_DATA EXTRACTS_.
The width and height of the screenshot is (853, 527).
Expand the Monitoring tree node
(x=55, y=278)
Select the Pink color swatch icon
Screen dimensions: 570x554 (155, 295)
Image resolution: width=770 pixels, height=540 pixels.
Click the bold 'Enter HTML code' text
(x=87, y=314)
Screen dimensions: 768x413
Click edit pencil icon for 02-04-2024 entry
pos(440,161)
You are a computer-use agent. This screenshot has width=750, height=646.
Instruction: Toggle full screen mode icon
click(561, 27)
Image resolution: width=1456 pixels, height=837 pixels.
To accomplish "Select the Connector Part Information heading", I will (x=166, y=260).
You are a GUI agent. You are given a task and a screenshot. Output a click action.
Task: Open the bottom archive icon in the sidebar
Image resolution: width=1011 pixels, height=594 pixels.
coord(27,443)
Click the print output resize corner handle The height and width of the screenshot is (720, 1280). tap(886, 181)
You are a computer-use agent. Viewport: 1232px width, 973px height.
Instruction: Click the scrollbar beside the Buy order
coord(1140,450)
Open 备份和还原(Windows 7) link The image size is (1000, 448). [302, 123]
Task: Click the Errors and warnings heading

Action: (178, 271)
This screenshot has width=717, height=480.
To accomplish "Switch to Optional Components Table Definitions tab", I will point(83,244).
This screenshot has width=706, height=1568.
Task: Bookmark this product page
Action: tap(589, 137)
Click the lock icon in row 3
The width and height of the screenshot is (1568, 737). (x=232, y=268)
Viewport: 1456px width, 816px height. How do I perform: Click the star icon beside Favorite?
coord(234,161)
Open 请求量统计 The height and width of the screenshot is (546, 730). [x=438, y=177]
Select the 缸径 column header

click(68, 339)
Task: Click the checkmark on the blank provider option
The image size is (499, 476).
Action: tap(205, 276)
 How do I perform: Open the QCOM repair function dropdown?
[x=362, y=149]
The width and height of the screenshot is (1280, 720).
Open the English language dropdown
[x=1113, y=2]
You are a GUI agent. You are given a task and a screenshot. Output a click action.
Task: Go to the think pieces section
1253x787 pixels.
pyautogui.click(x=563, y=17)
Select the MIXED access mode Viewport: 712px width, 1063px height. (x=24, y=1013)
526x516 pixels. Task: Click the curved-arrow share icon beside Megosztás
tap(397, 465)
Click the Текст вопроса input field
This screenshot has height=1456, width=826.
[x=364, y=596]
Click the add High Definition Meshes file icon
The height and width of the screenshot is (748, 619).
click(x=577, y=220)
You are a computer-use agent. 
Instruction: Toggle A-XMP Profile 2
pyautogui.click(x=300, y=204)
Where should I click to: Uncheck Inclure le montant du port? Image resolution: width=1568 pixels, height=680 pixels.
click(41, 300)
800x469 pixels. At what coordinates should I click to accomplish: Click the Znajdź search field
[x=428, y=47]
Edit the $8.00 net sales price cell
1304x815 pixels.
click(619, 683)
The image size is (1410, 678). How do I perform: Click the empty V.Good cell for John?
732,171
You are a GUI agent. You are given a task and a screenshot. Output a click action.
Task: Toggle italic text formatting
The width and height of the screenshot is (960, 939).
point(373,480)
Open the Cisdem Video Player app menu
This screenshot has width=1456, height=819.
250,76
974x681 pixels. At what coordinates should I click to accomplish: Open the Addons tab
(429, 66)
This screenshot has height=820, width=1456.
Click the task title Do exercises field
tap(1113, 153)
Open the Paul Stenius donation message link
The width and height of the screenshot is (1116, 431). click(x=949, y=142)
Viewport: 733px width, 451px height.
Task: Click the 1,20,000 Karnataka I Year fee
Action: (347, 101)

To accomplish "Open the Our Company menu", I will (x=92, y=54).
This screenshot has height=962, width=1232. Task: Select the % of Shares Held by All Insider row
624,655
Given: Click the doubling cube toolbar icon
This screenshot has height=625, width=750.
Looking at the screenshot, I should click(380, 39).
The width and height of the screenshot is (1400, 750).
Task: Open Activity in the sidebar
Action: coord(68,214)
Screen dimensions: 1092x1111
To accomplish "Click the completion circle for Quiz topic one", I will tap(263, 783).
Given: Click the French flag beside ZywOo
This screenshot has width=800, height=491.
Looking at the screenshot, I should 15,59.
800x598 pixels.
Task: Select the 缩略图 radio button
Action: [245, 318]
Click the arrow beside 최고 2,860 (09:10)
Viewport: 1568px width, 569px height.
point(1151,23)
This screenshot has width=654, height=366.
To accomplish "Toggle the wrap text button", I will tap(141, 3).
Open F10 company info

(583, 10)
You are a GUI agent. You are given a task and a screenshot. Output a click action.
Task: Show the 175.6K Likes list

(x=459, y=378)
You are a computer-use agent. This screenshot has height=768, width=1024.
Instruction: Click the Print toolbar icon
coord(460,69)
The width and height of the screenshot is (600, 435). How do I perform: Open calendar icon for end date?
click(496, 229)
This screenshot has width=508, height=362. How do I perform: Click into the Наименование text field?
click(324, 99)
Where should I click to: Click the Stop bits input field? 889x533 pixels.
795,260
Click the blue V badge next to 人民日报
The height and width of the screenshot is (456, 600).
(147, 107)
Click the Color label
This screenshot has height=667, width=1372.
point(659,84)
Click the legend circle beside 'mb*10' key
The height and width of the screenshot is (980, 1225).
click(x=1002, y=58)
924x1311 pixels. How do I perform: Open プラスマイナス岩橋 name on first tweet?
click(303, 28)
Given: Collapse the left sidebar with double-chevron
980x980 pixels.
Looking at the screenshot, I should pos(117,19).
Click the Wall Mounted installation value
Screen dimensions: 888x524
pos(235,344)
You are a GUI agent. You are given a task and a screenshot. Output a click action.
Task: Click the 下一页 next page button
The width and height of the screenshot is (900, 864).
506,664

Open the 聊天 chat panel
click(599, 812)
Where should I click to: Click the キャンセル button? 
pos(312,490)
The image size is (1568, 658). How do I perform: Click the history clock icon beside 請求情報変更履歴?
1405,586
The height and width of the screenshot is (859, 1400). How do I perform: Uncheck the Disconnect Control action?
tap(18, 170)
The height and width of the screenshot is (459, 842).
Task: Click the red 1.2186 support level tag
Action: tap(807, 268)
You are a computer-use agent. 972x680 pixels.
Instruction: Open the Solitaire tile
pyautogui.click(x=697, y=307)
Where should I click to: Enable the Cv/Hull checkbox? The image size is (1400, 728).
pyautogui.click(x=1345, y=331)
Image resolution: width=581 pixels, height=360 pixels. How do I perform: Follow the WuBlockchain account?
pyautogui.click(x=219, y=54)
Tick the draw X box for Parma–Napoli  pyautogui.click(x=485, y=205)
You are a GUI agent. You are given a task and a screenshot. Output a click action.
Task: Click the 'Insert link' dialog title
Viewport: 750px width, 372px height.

_AIM OF THE EXERCISE_. Using the word "next" as the filter, copy each matching line from the material.

_ANSWER_.
Click the blue V badge next to 人民日报
Task: Click the 下一页 next page button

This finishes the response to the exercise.